A new ACIAR-supported project was established, from 2012 to 2016, and project leader, Dr Rob McGavin of the Queensland Department of Agriculture and Fisheries explained the challenge ahead.

‘Traditional approaches to producing rotary veneer use spindles to hold the centre of the log and rotate the log allowing veneer to be recovered. The problem is that these spindles just don’t work with the soft centre of coconut stems.’

After the completion of a comprehensive laboratory-scale research program, the project took a major step forward with the acquisition and modification of a lathe to ‘peel’ coconut stems.
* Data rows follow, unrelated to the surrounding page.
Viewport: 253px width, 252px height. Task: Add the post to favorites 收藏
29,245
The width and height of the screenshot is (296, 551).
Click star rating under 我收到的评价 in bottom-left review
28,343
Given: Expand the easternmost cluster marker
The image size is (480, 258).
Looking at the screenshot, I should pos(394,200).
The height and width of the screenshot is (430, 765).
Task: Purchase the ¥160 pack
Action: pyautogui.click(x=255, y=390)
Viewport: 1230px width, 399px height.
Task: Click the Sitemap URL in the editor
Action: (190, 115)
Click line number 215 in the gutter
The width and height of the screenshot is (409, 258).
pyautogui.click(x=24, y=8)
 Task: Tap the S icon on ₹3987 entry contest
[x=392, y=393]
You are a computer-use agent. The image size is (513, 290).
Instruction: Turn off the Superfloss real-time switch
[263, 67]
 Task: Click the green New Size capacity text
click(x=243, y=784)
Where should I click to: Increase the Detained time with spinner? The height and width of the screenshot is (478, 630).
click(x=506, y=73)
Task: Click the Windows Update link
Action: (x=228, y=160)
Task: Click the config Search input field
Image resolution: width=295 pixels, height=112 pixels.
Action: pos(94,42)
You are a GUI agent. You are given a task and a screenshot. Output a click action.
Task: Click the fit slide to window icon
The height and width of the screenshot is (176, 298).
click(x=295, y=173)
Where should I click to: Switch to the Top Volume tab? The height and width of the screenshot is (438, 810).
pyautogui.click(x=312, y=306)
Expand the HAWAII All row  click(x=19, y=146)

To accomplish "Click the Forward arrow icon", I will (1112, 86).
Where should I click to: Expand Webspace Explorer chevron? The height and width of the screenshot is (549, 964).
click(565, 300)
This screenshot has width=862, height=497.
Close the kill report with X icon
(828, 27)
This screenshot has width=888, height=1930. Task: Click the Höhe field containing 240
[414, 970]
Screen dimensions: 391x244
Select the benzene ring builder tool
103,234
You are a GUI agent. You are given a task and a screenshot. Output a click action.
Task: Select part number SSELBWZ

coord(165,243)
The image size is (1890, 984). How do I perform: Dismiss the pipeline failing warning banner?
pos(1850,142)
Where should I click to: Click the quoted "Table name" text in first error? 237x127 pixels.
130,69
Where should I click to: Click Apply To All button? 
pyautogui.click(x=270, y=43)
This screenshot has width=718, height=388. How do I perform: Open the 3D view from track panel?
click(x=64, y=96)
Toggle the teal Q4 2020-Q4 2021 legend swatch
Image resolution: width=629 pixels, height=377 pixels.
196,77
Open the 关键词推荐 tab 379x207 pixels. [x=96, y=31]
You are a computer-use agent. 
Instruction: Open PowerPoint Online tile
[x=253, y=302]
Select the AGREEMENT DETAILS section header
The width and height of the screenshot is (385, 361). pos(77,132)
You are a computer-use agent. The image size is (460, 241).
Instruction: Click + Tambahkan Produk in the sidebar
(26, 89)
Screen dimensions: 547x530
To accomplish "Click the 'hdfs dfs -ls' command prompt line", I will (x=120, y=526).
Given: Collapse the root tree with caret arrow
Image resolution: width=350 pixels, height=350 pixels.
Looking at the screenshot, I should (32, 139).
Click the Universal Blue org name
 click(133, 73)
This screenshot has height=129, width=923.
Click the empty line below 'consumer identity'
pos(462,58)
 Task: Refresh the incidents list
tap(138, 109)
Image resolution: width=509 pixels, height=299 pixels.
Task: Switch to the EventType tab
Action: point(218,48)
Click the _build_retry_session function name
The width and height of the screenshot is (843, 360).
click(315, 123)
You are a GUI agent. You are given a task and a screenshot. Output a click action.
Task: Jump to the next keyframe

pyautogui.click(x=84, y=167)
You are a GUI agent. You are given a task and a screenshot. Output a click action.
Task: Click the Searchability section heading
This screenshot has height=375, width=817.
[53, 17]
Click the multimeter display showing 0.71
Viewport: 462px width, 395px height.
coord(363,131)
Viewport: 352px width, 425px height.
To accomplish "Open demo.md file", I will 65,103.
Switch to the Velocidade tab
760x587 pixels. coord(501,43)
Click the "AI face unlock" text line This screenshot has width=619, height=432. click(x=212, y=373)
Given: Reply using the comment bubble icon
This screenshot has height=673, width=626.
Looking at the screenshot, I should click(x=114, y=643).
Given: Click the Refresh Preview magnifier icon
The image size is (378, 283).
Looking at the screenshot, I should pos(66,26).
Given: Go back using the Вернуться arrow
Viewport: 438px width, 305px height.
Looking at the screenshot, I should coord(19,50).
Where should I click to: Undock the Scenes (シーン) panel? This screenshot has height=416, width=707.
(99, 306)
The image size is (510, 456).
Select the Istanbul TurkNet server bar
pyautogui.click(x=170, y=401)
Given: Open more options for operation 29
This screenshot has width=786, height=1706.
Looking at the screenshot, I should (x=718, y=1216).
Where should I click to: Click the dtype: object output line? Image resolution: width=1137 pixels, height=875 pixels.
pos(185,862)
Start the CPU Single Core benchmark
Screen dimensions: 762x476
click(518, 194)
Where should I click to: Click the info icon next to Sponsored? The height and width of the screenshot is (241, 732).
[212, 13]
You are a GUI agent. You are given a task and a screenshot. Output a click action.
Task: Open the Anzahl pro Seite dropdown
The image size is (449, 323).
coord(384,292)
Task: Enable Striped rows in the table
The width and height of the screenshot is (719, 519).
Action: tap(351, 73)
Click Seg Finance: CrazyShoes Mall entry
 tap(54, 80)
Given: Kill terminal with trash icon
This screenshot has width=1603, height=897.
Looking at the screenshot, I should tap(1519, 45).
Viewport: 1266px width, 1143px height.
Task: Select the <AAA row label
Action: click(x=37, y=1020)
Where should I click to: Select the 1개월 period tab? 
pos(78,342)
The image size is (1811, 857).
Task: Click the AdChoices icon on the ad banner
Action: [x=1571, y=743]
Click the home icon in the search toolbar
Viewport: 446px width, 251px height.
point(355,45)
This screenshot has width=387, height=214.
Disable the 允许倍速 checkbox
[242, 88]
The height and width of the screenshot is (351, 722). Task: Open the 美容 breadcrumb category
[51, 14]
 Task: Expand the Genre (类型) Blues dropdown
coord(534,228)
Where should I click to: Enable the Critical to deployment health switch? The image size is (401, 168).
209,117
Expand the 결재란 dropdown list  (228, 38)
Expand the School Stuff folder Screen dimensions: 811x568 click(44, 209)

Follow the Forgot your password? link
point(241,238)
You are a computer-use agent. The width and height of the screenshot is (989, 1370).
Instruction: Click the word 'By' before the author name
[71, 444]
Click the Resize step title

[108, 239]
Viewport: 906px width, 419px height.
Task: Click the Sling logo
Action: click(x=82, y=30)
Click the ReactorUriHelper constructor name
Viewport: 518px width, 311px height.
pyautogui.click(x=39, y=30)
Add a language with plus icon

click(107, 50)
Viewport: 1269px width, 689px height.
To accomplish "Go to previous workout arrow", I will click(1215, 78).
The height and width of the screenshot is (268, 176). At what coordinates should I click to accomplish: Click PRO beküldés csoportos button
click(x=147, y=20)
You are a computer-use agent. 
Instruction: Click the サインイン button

Sourced from Malaysia, the spindleless lathe was modified by scientists at the Queensland Department of Agriculture and Fisheries, then shipped to Fiji and installed at the Timber Utilization Division of the Ministry of Forestry in Suva.

‘The modified spindleless lathes have drive rollers that run on the log periphery for the length of the log and combine with a parallel blade to “unroll” or peel the log in a 3–5 millimetre sheet, leaving a residual core of about 40 millimetres. This means we can recover around 70% of the stem from a senile coconut palm, compared to 20% or less using other options. The result is a high-quality veneer that can be used for the manufacture of structural and appearance engineered wood products.

‘Spindleless lathes can be purchased for a fraction of the cost of traditional veneer lathes, so this has great potential for widespread adoption in many developing countries.’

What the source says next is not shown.